Native Starch is used to provide dry strength and as a surface improvement aid in alkaline paper making, Starch is a critical part of wet-end sizing it is an integral part of micro-particle retention and works as a binder, water holding agent and carrier for surface sizing chemicals and other functional additives. In the manufacture of textiles Starch keeps the yarn straight and strong significantly improving its ability to with stand the stress of weaving.
Native Corn Starch forms the basic ingredient for all corn sweeteners. A variety of enzymatic and acid-catalyzed processes are used for the manufacture of corn sweeteners which are used in food to provide clean, sweet taste, retain moisture, control crystallization and freezing points, contribute to texture, provide gloss, maintain colour, inhibit spoilage and modified density.

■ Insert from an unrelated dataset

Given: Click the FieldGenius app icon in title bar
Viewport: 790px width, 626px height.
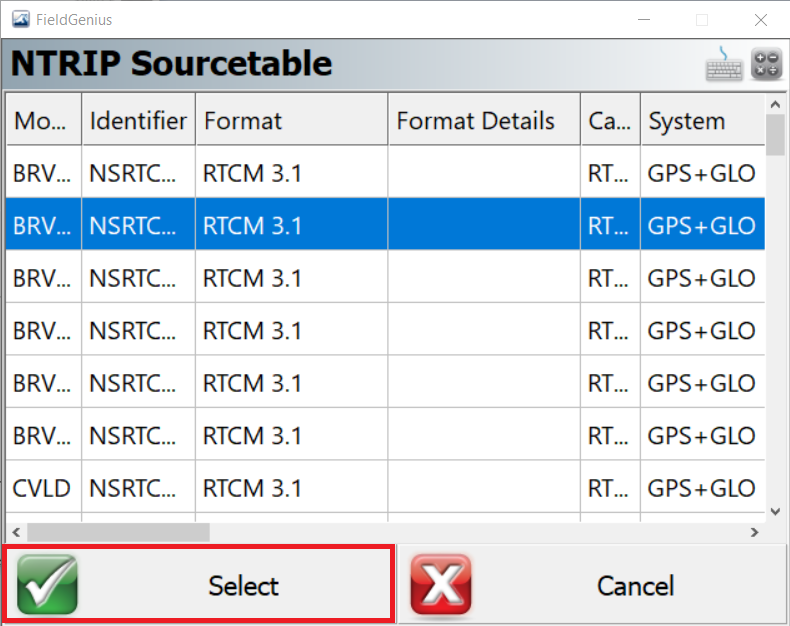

Corn sweeteners are a major commodity and include products such as Sorbitol, Malto-Dextrins, Glucose Syrups, Dextrose, High Maltose Syrups, etc.
Maize Starch is an economical fermentation feedstock to produce many organic chemicals. The most widely know bio product is Ethanol it is made by fermenting sugars produced from Maize Starch. Ethanol produced from corn starch promised a renewable source of fuels for care and other engines with environmental advantages.
Another fascinating type of compound produced from Maize Starch by the action of a cyclodextrin-transglycosylase enzyme is the cyclodextrins (Shardinger dextrin's cycloamyloses) cyclodextrins stabilize substance's that are degradable by or sensitive to light, heat, oxygen and ions, reduce volatility and bad odor transform viscous oily liquids to stable flowing powders enhance solubility effect by slow release,remove unwanted flavors in juices and beverages. These properties would be useful in the fields of Pharmaceuticals, Processed Foods, Cosmetic's, Toiletries and Agro-Chemicals’.
Since the starch is totally biodegradable in a wide variety of environments it allows for the development of totally degradable products for specific market needs. Bio plastics from renewable origin are a new generation of plastics able to significantly reduce the environmental impact in terms of energy consumption and green-house effect in specific applications. Bio plastics perform as traditional plastics when in use and are completely biodegradable within a composting cycle. Examples fast food service-ware (cups, cutlery, plates straws, etc.) packaging (soluble foams for industrial packaging, film wrapping, laminated paper, food containers) Agriculture (much films, nursery pots, plant labels) Hygiene (diaper back sheet, cotton swabs).
Keep away from heat. Keep away from sources of ignition. Empty containers pose fire risks. Ground all equipment containing material. Do not breathe dust. Keep away from incompatibles such as oxidizing agents. Keep container tightly closed. Keep container in a cool well ventilated area. Do not store above 230oC.